#### Task to carry out:
From the items below, copy out every line that contains the word "computer".

#### Entries for locating words and elements:
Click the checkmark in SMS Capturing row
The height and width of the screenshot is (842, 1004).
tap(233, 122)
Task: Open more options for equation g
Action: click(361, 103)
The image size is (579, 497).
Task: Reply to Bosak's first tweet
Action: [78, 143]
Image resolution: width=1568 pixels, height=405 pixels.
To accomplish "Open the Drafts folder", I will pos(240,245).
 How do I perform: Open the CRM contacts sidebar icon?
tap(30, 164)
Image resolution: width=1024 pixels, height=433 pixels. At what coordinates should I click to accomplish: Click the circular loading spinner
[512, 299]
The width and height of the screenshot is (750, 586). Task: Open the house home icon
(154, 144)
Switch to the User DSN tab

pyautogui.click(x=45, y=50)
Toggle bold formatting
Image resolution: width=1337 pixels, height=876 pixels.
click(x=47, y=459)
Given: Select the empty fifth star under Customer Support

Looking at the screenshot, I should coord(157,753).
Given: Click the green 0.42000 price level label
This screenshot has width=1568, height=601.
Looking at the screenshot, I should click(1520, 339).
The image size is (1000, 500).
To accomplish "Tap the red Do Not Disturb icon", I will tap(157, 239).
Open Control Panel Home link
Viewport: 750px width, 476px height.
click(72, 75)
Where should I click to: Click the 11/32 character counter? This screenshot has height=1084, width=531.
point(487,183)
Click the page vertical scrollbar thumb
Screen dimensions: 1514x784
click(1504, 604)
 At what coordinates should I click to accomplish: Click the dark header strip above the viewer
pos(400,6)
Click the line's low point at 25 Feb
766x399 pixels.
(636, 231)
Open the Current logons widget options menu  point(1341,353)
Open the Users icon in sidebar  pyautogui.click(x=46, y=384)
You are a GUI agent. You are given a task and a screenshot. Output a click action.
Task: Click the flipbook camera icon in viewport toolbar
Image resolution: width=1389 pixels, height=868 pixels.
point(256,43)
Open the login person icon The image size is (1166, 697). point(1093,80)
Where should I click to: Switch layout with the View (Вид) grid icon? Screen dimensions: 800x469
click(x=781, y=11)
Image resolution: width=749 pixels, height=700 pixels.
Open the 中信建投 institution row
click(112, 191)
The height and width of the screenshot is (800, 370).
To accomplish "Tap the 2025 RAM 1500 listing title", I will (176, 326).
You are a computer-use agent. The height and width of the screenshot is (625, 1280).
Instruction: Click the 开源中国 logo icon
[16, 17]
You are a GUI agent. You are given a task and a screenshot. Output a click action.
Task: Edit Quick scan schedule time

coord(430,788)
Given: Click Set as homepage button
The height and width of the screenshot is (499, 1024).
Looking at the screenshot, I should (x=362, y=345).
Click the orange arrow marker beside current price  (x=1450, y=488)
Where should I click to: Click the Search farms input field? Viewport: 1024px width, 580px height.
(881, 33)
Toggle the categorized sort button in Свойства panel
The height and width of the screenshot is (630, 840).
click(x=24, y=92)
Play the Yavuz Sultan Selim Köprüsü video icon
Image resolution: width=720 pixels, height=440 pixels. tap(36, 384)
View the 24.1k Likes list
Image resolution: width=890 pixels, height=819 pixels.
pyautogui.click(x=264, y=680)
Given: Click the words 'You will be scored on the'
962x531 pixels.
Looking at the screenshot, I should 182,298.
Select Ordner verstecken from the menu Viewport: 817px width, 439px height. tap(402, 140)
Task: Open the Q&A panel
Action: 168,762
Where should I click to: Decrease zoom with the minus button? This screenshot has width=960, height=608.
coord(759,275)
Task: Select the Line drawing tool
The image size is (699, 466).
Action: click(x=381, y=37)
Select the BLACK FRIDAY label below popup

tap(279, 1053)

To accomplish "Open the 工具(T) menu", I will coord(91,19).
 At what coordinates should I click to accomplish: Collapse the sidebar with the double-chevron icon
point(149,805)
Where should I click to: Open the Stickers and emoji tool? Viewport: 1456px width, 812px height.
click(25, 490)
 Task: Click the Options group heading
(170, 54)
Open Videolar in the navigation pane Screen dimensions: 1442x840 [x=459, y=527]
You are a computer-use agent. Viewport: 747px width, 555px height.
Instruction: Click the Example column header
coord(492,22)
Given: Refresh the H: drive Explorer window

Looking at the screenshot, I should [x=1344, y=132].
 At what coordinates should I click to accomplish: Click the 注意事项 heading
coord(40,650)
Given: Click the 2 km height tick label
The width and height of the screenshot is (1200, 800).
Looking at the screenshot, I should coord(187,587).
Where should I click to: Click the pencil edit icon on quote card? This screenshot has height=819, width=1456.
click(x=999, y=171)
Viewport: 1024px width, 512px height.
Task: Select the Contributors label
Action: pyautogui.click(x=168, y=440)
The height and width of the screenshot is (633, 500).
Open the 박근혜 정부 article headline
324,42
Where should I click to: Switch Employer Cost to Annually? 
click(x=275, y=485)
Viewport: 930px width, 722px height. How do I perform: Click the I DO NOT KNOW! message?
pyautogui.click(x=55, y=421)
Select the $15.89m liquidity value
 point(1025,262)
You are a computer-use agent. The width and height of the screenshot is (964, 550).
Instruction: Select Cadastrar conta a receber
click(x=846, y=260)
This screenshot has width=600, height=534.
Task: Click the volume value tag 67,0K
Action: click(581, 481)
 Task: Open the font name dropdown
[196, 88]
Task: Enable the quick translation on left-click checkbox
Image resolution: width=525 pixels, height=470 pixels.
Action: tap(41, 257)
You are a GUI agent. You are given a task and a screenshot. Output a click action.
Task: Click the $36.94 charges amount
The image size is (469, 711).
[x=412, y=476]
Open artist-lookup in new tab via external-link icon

#### Full output:
You are a computer-use agent. The height and width of the screenshot is (625, 1280).
You are a computer-use agent. Viewport: 747px width, 555px height.
You are a computer-use agent. The width and height of the screenshot is (964, 550).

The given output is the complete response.